» **TASKS AND EXERCISES**
**1.** In the passage on opioid abuse, how many Americans does the CDC say died from drug overdoses in 2014?
**2.** Retype the stretch of the passage on opioid abuse from "He called opioid" through "available federal funding.".

» **TEXT SECTION**
Senate Majority Leader Mitch McConnell is from Kentucky, and House Speaker Paul Ryan is from Wisconsin. Kentucky ranked fourth nationally, behind West Virginia, New Mexico and New Hampshire, for drug overdose death rates in 2014, according to data from the Centers for Disease Control and Prevention. Ohio was fifth, and Indiana was 15th. The death rate is the number of deaths per 100,000 people.
The CDC has said more than 47,000 Americans died from drug overdoses in 2014, including 19,000 who died from prescription pain relievers.
“The alternate cost of the damage that this scourge is causing is much, much higher than that billion dollars – the cost of medical care, the cost of family damage, the cost of lost lives,” Donnelly said.
He called opioid addiction “a wildfire.”
Brooks said it will take time for opioid abuse grants to reach their destinations.
“Having been involved in the federal government, having been involved in the Justice Department, nothing moves that quickly. It takes a while to stand up new grant programs,” she said.
The process could take longer if only because President-elect Donald Trump will appoint new leadership teams at the federal agencies that administer the drug grants, Brooks said.
State and local officials said they have received little information on available federal funding.
“Because details of how CARA funding will be implemented are still unclear, it’s impossible to predict how Indiana might be impacted,” Jeni O’Malley, public affairs director for the Indiana State Department of Health, said in an email.

» **Entries contained in a dataset**
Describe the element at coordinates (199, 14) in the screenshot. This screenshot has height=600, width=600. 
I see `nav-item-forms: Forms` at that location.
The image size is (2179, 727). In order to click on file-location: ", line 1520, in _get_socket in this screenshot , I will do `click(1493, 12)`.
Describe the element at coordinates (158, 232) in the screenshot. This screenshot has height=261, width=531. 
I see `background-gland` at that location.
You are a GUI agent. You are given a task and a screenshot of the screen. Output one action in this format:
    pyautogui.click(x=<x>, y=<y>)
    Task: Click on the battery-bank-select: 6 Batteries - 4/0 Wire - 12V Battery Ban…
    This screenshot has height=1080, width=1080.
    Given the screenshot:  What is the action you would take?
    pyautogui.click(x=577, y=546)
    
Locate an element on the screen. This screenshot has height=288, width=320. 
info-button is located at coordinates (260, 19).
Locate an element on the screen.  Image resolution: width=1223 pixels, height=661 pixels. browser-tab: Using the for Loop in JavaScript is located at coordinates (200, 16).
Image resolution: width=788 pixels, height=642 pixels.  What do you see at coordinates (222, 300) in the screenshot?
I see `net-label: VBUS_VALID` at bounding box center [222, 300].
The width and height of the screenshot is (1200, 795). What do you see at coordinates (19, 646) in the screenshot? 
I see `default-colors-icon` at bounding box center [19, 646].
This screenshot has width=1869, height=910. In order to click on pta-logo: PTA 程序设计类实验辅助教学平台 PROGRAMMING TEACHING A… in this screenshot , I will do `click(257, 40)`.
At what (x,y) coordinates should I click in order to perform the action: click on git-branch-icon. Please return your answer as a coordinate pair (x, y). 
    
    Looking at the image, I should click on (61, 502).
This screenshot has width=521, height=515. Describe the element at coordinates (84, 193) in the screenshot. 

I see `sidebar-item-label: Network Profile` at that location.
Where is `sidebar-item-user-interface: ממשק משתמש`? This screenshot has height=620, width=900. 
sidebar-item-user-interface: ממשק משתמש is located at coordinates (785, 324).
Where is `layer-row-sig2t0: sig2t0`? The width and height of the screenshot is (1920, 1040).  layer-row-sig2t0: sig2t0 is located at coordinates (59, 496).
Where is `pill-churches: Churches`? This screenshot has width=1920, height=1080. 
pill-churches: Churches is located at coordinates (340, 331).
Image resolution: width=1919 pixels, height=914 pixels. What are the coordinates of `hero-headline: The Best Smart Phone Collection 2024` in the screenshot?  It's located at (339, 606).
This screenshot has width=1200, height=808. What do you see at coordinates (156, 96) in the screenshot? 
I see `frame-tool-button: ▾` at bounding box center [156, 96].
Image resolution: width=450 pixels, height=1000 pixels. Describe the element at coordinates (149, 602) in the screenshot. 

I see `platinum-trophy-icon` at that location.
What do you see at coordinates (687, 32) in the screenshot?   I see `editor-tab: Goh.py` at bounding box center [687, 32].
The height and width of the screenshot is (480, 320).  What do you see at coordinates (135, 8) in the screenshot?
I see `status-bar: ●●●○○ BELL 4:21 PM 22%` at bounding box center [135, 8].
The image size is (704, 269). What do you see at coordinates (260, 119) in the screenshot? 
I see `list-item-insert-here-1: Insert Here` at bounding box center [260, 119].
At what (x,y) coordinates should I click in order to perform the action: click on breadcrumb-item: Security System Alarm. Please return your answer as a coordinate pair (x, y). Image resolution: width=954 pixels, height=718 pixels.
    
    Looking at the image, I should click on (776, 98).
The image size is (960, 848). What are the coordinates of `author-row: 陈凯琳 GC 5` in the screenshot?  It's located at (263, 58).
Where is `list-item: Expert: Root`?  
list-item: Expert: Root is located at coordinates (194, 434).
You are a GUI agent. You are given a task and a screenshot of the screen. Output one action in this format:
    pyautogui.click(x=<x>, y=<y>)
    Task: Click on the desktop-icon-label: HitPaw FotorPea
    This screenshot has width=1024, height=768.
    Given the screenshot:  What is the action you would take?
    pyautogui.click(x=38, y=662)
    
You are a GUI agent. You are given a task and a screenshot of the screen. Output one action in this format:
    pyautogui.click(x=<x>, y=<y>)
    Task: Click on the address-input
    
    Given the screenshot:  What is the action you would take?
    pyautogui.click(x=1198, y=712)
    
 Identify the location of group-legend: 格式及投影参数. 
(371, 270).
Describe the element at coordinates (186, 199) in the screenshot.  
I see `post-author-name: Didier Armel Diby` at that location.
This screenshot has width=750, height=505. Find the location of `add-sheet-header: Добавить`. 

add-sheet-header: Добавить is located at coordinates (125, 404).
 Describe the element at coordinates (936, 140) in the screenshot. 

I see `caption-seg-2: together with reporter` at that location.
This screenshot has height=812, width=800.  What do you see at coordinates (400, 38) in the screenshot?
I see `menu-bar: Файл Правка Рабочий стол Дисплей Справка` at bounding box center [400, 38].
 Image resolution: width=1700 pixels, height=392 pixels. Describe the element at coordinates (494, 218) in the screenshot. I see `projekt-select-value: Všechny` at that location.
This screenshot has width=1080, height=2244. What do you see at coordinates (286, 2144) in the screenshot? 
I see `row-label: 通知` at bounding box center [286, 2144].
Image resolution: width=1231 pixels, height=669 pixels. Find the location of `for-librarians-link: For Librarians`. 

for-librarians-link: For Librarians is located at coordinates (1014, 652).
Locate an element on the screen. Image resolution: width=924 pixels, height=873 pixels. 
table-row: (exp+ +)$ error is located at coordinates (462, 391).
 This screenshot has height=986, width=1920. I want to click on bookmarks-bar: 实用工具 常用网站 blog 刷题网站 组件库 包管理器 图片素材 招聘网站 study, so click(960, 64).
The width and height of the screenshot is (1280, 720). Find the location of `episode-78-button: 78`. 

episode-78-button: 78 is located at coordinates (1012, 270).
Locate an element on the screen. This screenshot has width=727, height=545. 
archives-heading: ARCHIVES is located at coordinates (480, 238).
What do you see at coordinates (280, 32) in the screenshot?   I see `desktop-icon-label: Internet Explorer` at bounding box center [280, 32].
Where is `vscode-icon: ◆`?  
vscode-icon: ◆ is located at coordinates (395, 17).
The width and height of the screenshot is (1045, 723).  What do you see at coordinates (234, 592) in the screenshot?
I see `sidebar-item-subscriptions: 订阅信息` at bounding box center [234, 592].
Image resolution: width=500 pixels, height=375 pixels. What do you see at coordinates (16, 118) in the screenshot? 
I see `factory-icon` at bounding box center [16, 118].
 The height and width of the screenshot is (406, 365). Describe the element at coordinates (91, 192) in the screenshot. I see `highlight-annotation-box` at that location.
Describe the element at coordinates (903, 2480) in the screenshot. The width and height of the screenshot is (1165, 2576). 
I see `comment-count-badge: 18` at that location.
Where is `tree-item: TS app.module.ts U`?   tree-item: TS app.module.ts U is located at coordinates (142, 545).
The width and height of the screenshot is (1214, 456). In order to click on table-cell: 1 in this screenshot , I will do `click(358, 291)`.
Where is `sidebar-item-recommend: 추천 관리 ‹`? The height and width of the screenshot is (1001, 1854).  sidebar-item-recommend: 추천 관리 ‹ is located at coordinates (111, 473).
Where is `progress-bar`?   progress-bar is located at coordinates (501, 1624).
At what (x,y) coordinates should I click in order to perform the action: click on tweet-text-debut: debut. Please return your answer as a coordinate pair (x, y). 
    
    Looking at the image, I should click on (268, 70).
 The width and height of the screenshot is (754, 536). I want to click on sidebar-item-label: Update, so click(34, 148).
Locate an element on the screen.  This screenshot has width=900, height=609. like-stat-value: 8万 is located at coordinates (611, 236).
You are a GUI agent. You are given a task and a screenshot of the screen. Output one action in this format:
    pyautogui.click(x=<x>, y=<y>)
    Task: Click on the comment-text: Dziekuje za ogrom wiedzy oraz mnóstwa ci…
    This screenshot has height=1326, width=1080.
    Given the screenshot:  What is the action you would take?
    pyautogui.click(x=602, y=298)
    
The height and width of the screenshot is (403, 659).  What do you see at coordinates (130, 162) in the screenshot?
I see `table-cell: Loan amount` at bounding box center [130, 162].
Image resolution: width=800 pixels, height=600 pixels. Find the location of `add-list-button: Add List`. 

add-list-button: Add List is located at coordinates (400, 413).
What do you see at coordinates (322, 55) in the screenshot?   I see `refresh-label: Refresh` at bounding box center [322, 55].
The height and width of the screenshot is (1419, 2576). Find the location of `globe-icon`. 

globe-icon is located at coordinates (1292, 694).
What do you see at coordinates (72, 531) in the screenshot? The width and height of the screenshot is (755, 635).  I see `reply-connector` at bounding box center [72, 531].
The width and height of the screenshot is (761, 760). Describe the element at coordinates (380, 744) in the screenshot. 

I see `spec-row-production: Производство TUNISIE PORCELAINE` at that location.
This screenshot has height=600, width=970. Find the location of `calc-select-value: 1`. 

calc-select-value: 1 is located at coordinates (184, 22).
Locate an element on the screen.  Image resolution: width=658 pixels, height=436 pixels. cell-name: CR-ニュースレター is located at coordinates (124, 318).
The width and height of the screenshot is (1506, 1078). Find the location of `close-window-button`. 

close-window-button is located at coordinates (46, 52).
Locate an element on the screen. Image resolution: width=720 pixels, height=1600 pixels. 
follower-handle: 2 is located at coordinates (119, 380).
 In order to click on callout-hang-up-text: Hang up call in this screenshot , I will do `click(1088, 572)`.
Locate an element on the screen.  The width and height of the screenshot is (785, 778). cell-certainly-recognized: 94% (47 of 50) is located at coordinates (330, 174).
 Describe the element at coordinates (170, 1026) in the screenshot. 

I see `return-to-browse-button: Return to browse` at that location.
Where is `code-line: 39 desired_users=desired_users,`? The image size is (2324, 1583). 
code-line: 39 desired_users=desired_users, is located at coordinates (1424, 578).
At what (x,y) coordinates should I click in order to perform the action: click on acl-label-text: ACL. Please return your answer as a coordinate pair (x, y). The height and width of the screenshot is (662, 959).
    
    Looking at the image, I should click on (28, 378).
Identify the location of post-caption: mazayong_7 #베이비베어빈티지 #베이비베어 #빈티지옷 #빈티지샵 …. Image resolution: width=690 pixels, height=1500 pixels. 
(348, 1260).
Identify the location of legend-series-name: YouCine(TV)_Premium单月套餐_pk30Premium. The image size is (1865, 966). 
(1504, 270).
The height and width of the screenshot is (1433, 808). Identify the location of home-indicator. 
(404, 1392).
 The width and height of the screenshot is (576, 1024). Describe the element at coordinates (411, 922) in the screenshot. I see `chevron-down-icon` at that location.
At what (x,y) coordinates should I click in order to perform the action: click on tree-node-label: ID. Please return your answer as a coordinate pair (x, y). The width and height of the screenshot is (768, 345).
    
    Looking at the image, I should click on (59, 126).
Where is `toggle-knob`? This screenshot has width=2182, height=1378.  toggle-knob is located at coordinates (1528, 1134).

» **RESULTS BY TASK**
**1.** More than 47,000

**2.**
He called opioid addiction “a wildfire.”
Brooks said it will take time for opioid abuse grants to reach their destinations.
“Having been involved in the federal government, having been involved in the Justice Department, nothing moves that quickly. It takes a while to stand up new grant programs,” she said.
The process could take longer if only because President-elect Donald Trump will appoint new leadership teams at the federal agencies that administer the drug grants, Brooks said.
State and local officials said they have received little information on available federal funding.